Tous ces éléments, ces retours impactent leur compréhension sur ce qu’ils sont, d’où ils viennent et facilite aussi l’acceptation de leur double culture.    

A Oujda vous lancez une série d’initiatives. Quelles sont-elles et comment sont-elles reçues par les jeunes et par la population?

J’ai choisi Oujda et plus largement la région de l’Oriental pour lancer une série d’initiatives. Il est vrai que ces 4300 hommes venaient de toutes les régions du Maroc mais il est à souligner que la moitié de cette Brigade a quitté le Maroc à la mi-aout 1914 en prenant le train d’Oujda (première gare du Maroc) pour se diriger vers Oran avant de quitter l’Afrique en bateau et rejoindre la France.

C’est ainsi qu’en partenariat avec le Centre de Formation des apprentis d’Ocquerre (77) nous avons réalisé des stèles avec comme objectif de les installer dans les secteurs des gares d’Oujda et de Taourirt.
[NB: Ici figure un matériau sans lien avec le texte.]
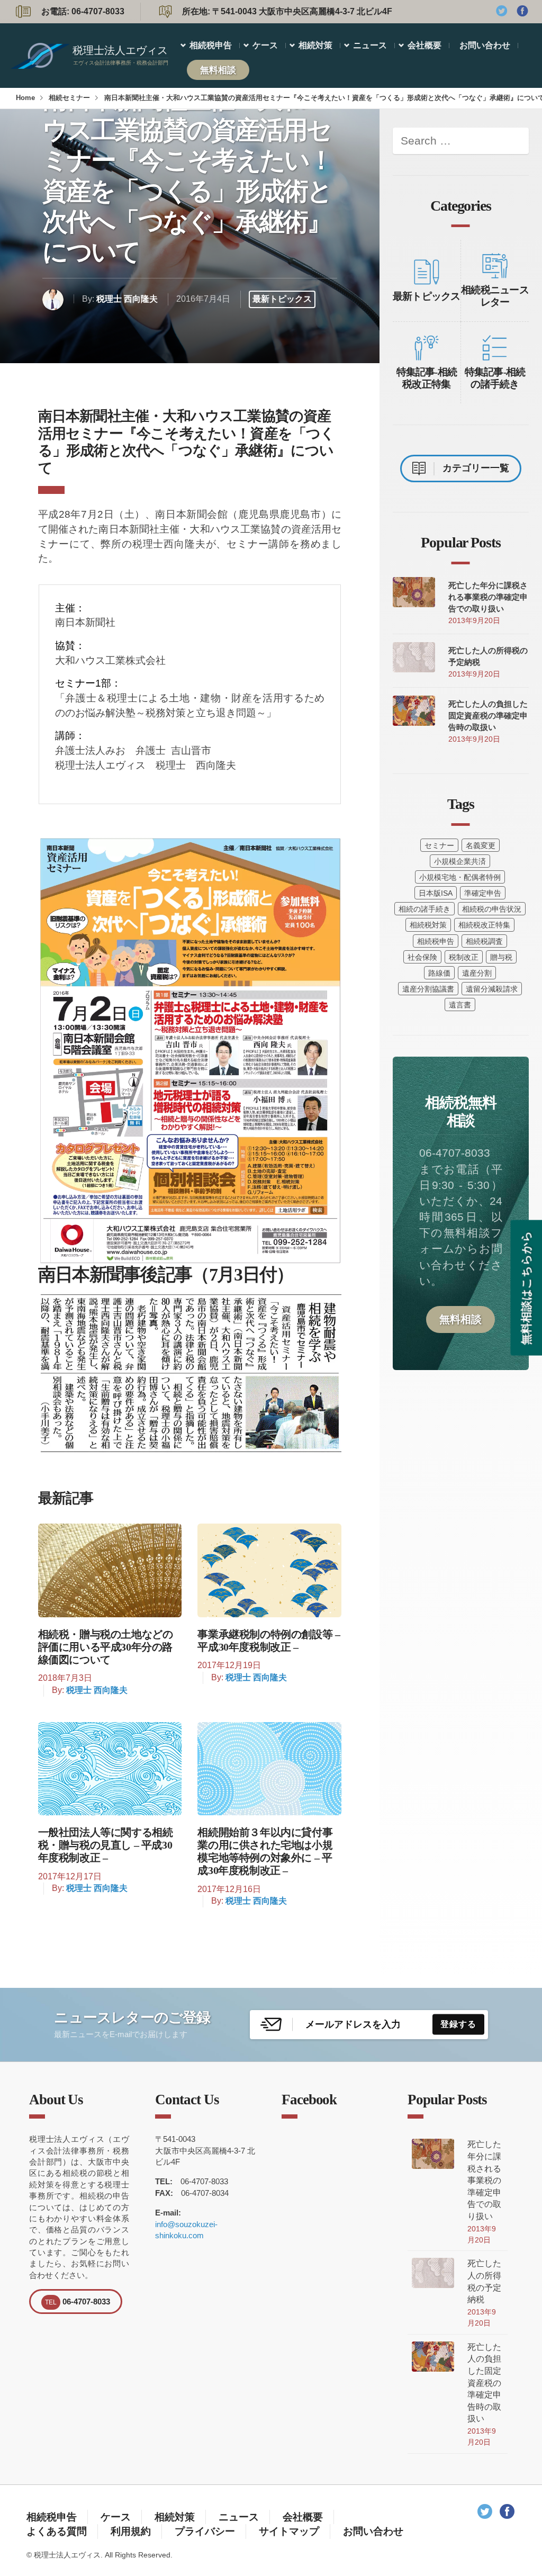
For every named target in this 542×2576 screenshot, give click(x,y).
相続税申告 (210, 45)
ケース (265, 45)
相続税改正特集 (484, 925)
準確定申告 (482, 893)
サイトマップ (289, 2531)
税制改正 (463, 957)
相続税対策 (428, 925)
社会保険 (422, 957)
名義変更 (480, 845)
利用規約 (131, 2531)
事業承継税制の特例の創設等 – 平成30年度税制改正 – (268, 1640)
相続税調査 (484, 941)
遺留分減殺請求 (492, 989)
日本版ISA (436, 893)
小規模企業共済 (460, 861)
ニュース (370, 45)
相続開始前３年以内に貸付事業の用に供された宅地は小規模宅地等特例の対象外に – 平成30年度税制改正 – (264, 1851)
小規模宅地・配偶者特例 (460, 877)
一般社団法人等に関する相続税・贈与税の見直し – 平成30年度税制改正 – (105, 1844)
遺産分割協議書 (428, 989)
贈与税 (501, 957)
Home (25, 98)
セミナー (439, 845)
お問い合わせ (484, 45)
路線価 (439, 973)
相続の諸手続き (424, 909)
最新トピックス (282, 298)
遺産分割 (477, 973)
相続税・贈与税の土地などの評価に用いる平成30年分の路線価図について (105, 1646)
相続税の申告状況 (491, 909)
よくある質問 (56, 2531)
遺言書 (460, 1005)
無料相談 (218, 70)
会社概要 (424, 45)
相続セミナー (69, 98)
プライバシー (205, 2531)
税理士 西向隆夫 (127, 298)
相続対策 (315, 45)
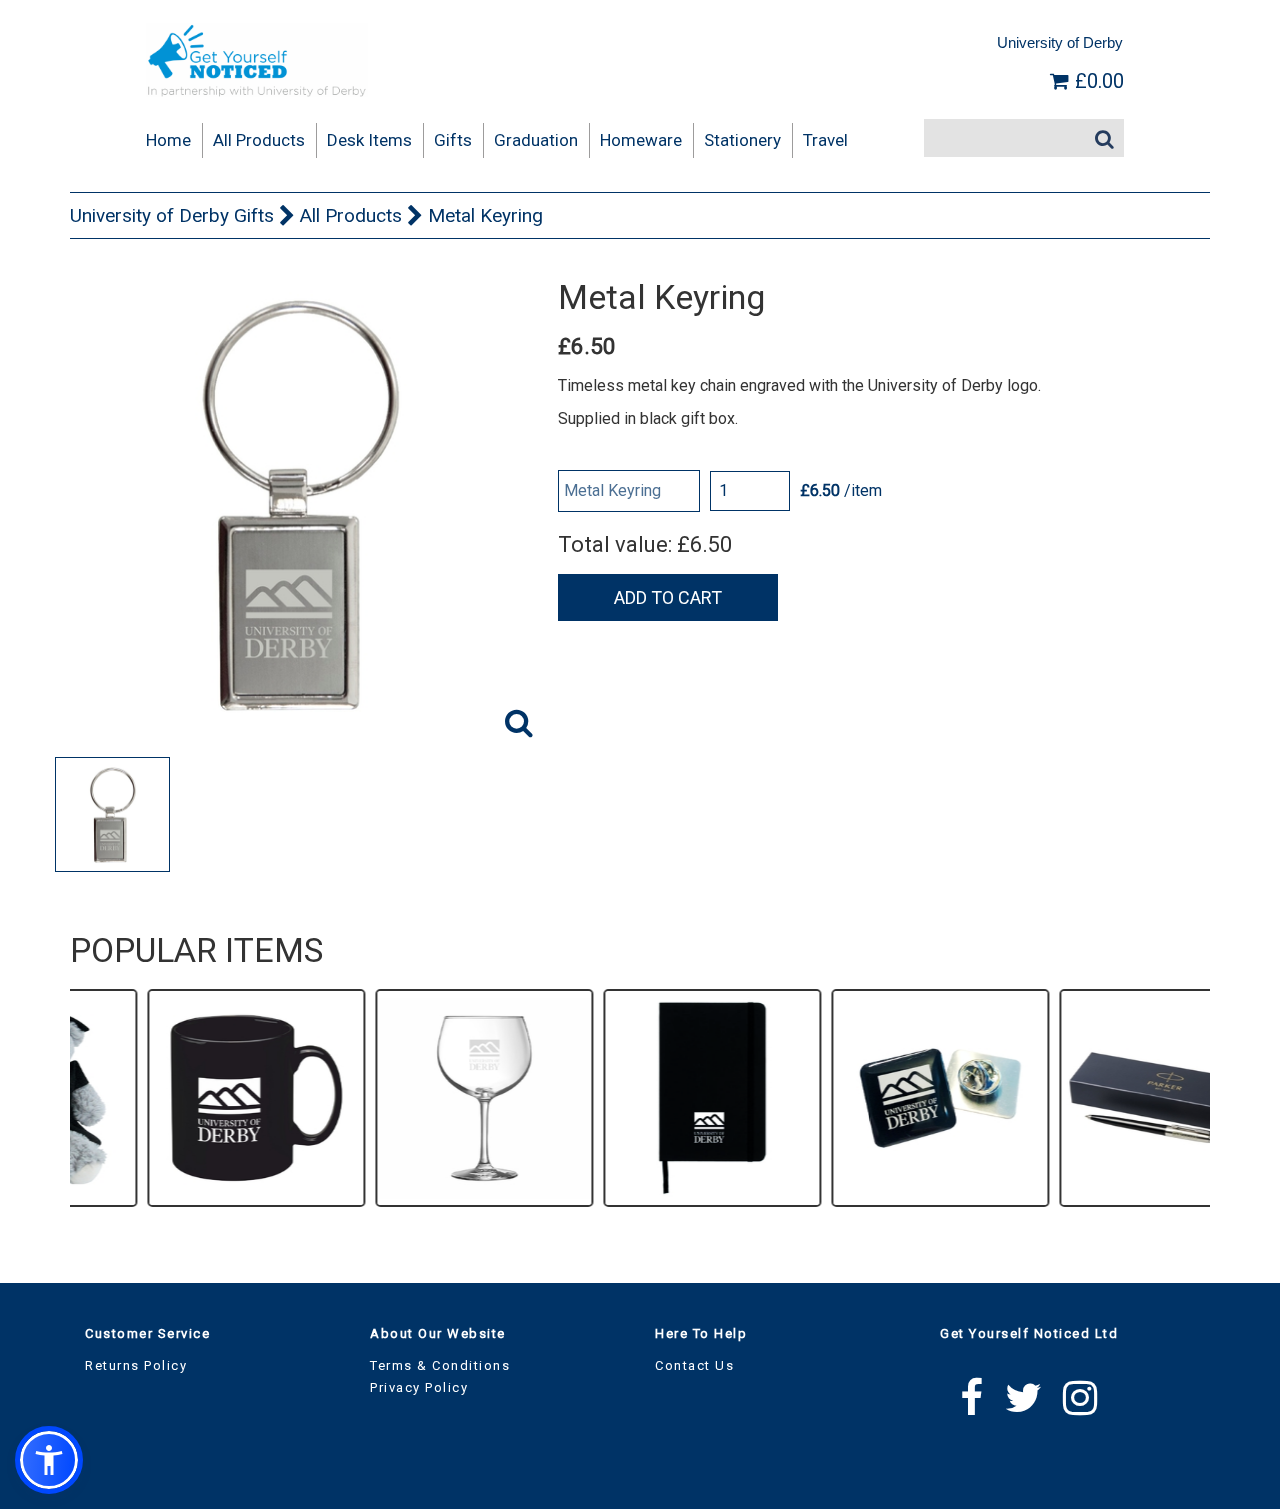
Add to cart (668, 597)
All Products (351, 215)
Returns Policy (136, 1365)
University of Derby (1060, 42)
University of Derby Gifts (172, 215)
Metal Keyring (485, 215)
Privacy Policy (419, 1387)
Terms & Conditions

Le 4 novembre 2023, toujours dans la logique de travail et de transmission de mémoire, nous organisons avec l’Université Mohammed 1er à Oujda, un Colloque portant sur l’engagement des troupes marocaines durant les 2 Grandes guerres mondiales et sur la Résistance durant le Protectorat.

Le 6 novembre 2023, à Saïdia, dans le cadre de l’anniversaire de la Marche Verte, en plus de la Marche écologique, un projet de La Marche des Tirailleurs se dessine. Ce sera un événement où nous pourrons aborder le travail de mémoire à travers des actions culturelles, sportives et touristiques.

Il y a bien entendu toujours mon projet en cours d’écriture d’un ouvrage sur le parcours de ces tirailleurs marocains, de leurs faits d’armes, de la diffusion des noms de ceux qui ont été identifiés, ainsi que des noms de leurs villes, tribus et douars dont étaient issus ces héros.

Et enfin, un documentaire est en cours de réalisation par Didier Pazery sur les actions de mon Association Mémoire France Maroc menées ici en France ou bien lors de mes déplacements au Maroc pour aller à la rencontre des institutions et des acteurs associatifs à qui je souhaite passer le message sur la nécessité de travailler et de cultiver cette mémoire sur les deux rives auprès des jeunes générations. Ces projets sont très bien accueillis de part et d’autre notamment au niveau de l’Institut Royal de Recherche sur l’Histoire du Maroc et du CCME.

Nous espérons à ce titre qu’une chaine de télévision accueillera favorablement ce documentaire de 52 minutes aussi bien en France qu’au Maroc.